## EXERCISE DESCRIPTION
Rewrite the lines below, replacing every occurrence of "screenshot" with "image" and leaving all other text unchanged.
┄┄┄┄┄┄┄┄┄┄┄┄┄┄┄┄┄┄┄┄
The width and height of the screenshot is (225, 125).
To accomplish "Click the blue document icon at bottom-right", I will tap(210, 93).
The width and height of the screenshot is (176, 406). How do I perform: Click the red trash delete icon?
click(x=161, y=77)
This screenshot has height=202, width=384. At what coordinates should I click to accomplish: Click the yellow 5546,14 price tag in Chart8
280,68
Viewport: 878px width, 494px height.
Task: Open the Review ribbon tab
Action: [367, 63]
┄┄┄┄┄┄┄┄┄┄┄┄┄┄┄┄┄┄┄┄
## RESULT OF THIS EXERCISE
The width and height of the image is (225, 125).
To accomplish "Click the blue document icon at bottom-right", I will tap(210, 93).
The width and height of the image is (176, 406). How do I perform: Click the red trash delete icon?
click(x=161, y=77)
This image has height=202, width=384. At what coordinates should I click to accomplish: Click the yellow 5546,14 price tag in Chart8
280,68
Viewport: 878px width, 494px height.
Task: Open the Review ribbon tab
Action: [367, 63]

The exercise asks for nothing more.